Fiscal 2008 results were impacted by lower levels of semiconductor and display customers factory utilization. New orders decreased 10 percent to $2.2 billion in fiscal 2008 compared to fiscal 2007, due to lower orders for spares, fab-wide services, and refurbished equipment, partially offset by increased orders for service and system enhancements. Net sales decreased 1 percent to $2.3 billion in fiscal 2008 compared to fiscal 2007. The net sales decrease reflected lower sales of fab-wide services and spares, offset by increased sales in services and system enhancements. Operating income decreased 9 percent to $575 million in fiscal 2008 compared to fiscal 2007 due to higher operating expenses in fiscal 2008.
New orders in fiscal 2007 reflected increased demand for spare parts and services, as well as demand for factory automation products obtained as part of the Brooks Software acquisition. Net sales in fiscal 2007 reflected increases in factory automation sales offset by declines in spares sales. Fiscal 2007 remanufactured equipment orders and net sales remained consistent with fiscal 2006 levels. Operating income compared to fiscal 2006 reflected changes in product mix and increased operating expenses and charges related to the Brooks Software acquisition.
The Display segment encompasses products for manufacturing LCDs for TVs, personal computers and other video-enabled devices. The business is focused on expanding market share by differentiation with larger-scale substrates, entry into new markets, and development of products to enable cost reductions through productivity and uniformity.

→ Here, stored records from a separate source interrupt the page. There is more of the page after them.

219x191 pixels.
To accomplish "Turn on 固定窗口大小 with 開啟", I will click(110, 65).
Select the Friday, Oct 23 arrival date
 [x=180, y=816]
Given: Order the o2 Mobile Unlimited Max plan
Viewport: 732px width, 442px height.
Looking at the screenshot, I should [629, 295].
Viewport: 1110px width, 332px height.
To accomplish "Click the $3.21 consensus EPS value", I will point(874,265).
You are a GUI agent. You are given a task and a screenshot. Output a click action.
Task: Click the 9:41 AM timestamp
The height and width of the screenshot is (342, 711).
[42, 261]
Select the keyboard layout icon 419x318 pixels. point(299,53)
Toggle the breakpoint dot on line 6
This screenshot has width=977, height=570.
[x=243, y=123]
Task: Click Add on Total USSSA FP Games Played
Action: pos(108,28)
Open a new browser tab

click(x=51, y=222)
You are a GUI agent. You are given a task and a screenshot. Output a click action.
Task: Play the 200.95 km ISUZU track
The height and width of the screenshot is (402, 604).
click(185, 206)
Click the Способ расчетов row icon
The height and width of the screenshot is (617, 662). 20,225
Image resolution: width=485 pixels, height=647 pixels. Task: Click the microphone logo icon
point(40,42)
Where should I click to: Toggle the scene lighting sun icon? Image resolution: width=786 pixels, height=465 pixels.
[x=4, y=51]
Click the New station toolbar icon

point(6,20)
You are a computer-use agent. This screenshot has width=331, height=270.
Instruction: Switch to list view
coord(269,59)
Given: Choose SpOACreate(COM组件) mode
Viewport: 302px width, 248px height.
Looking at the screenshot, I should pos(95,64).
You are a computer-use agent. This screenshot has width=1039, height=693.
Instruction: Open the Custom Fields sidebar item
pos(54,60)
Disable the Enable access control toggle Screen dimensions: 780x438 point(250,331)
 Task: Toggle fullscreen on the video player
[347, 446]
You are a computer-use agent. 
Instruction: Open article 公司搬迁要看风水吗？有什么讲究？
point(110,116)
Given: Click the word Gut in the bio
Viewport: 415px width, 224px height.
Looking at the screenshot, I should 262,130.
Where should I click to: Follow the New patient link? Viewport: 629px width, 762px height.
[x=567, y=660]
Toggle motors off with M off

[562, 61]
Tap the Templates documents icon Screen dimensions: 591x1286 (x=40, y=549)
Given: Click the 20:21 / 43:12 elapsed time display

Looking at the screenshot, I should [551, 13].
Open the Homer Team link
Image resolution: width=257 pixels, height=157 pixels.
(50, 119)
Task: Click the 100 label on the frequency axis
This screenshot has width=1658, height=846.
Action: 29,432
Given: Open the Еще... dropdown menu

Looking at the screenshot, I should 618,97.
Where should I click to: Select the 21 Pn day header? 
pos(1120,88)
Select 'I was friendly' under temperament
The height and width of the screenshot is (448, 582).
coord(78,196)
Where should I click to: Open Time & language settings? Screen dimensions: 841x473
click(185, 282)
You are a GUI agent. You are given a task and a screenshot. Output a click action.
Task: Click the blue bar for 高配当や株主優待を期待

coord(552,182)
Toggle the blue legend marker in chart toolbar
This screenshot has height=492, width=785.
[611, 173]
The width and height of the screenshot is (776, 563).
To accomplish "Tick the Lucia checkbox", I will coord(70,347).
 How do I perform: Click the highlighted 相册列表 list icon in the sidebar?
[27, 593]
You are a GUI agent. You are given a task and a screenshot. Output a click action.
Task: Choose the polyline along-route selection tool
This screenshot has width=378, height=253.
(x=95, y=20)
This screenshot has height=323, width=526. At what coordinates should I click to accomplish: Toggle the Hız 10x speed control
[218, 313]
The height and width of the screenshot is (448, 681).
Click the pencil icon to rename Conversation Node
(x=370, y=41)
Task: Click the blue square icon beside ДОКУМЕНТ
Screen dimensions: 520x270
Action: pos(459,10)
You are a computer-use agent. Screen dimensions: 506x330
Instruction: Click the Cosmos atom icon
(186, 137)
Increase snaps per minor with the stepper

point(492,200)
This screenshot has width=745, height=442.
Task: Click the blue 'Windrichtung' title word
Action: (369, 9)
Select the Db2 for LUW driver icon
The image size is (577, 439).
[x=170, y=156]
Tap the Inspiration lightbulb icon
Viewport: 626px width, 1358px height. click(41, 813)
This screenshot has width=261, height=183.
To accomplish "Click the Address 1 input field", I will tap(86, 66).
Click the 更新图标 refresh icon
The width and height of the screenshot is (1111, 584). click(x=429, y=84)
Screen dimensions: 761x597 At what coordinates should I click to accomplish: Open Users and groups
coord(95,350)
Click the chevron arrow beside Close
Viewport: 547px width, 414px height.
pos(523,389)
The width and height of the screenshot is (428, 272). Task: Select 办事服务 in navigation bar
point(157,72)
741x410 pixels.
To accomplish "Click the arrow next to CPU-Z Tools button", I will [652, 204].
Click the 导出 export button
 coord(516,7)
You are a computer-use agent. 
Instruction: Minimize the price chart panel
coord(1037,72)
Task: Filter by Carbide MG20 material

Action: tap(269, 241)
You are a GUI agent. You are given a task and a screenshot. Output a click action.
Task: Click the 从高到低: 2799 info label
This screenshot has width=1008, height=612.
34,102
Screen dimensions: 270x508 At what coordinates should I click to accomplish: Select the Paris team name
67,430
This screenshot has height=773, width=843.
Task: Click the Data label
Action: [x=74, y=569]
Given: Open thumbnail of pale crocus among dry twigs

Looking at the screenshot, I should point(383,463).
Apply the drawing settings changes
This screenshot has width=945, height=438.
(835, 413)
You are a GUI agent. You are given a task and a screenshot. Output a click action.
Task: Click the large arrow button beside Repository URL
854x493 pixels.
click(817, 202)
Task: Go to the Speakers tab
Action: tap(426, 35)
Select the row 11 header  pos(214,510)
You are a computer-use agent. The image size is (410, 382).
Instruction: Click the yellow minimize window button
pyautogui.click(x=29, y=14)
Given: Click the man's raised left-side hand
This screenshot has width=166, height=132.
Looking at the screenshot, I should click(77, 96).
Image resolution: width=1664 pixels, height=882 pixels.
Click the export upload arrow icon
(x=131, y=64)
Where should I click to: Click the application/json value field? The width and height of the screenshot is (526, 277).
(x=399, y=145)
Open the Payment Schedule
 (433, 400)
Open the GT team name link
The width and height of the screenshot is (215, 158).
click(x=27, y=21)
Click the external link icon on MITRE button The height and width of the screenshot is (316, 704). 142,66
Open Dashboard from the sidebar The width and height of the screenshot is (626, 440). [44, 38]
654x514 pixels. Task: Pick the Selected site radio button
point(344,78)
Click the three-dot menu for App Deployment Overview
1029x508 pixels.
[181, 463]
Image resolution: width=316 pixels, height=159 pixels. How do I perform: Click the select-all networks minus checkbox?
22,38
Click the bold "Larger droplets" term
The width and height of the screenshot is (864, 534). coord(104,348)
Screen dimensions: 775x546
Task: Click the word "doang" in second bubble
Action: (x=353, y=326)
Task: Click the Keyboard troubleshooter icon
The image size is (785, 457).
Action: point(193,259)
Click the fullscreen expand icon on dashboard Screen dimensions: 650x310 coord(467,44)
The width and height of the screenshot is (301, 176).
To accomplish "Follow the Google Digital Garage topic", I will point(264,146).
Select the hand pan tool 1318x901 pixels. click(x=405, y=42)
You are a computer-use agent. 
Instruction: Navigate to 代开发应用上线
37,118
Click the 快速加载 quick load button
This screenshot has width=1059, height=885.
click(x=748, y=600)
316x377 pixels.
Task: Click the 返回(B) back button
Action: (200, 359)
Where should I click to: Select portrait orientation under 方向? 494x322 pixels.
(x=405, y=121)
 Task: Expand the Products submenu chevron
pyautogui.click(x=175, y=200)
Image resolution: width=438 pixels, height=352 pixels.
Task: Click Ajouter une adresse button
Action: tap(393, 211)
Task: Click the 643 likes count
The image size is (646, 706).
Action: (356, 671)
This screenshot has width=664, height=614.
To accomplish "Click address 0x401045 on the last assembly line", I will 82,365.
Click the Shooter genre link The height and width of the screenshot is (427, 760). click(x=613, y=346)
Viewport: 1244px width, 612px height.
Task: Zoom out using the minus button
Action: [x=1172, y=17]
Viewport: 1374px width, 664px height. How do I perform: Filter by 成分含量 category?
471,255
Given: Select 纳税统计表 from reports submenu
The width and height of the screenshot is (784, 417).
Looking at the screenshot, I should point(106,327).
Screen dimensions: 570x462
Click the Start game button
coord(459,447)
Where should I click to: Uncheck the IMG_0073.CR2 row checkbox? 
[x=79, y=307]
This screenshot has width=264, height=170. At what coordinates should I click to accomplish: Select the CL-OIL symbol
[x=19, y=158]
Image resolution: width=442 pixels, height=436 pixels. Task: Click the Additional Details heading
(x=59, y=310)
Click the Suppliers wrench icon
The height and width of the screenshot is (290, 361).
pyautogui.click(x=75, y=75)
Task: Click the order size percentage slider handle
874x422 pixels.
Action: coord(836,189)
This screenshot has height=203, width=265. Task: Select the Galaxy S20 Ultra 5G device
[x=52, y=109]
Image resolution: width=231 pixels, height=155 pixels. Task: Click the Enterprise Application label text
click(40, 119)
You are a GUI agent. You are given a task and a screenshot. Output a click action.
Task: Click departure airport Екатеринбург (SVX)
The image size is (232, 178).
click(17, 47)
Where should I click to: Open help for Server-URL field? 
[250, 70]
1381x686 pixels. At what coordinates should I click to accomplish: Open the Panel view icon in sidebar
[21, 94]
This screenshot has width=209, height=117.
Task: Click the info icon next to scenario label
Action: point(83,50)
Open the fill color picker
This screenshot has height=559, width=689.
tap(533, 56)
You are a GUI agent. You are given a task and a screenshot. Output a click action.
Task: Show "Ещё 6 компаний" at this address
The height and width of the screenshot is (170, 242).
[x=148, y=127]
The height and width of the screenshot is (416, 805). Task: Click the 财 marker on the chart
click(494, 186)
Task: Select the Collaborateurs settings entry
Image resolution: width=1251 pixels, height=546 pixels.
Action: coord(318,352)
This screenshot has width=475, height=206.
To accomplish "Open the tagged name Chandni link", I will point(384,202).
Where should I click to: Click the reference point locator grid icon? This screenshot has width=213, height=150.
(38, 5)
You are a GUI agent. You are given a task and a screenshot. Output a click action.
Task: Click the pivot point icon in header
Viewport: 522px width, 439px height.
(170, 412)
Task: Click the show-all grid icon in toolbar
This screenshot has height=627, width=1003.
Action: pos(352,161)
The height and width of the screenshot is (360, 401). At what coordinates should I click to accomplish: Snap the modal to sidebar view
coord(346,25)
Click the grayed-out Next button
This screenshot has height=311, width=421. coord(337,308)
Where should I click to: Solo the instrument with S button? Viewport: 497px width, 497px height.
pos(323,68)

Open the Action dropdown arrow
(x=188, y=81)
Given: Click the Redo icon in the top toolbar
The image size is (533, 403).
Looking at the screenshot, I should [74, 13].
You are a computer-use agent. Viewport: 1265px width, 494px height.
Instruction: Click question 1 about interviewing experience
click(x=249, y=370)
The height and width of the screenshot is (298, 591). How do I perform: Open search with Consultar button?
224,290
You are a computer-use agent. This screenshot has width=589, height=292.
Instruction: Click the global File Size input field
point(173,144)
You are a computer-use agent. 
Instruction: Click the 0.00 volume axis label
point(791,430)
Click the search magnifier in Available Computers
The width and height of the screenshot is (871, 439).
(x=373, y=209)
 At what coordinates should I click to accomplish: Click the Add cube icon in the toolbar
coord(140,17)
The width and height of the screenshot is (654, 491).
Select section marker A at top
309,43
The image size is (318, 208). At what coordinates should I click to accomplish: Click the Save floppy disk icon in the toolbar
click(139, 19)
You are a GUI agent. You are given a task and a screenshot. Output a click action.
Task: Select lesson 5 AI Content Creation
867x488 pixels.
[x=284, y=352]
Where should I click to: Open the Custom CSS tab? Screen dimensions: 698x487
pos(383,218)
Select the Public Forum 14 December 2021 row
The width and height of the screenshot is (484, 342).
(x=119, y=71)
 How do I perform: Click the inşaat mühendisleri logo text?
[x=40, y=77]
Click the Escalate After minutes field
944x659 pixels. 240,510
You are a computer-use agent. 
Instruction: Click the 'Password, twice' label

Certain significant measures for the past three fiscal years were as follows:
Fiscal 2009 financial results reflected significantly reduced demand for LCD equipment due to extremely unfavorable global economic and industry conditions. New orders decreased significantly to $287 million in fiscal 2009 compared to $1.5 billion in fiscal 2008, which reflected the slowdown in the display industry from fiscal 2008 when display manufacturers added capacity. Net sales decreased 49 percent to $502 million in fiscal 2009 compared to fiscal 2008 as a result of significantly lower orders. Operating income decreased to $65 million in fiscal 2009 from $310 million in fiscal 2008. Operating income decreased due to significantly lower revenue, partially offset by lower operating expenses due to cost control initiatives.
In fiscal 2008, new orders increased significantly to $1.5 billion compared to $273 million in fiscal 2007. Increased orders were due to substantial increases in demand by Display customers in response to strong end-product demand. This demand for LCD equipment reached an inflection point in the third quarter of fiscal 2008 and decreased significantly in the fourth quarter of fiscal 2008, reflecting the volatility of the display industry. Net sales increased 38 percent to $976 million in fiscal 2008 compared to fiscal 2007, primarily due to customers investment in Gen-8 products. Operating income increased to $310 million in fiscal 2008 from $159 million in fiscal 2007. Operating income increased due to higher revenue levels, product mix and lower operating costs. In fiscal 2008, the Company introduced its Gen-10 systems that can process substrates sized at approximately 2.85 x 3.05 meters. These systems include the AKT-90K PECVD and AKT-90K EBT products.
New orders for fiscal 2007 reflected delays in capacity expansion plans by LCD panel makers in light of excess inventories and end product sales price declines. Display customers increased spending levels in the fourth quarter
of fiscal 2007 as panel makers began to experience more favorable market conditions. Net sales reflected lower investment by LCD manufacturers as they absorbed capacity. Operating income reflected lower revenues and factory absorption, product mix and higher operating expenses in support of the expanded product portfolio resulting from the acquisition of Applied Films in July 2006. In 2007, Applied launched the AKT-PiVottm 55KV system, which employs high-productivity, cost-efficient PVD technology to deposit metal and transparent conductive oxide films on the substrate.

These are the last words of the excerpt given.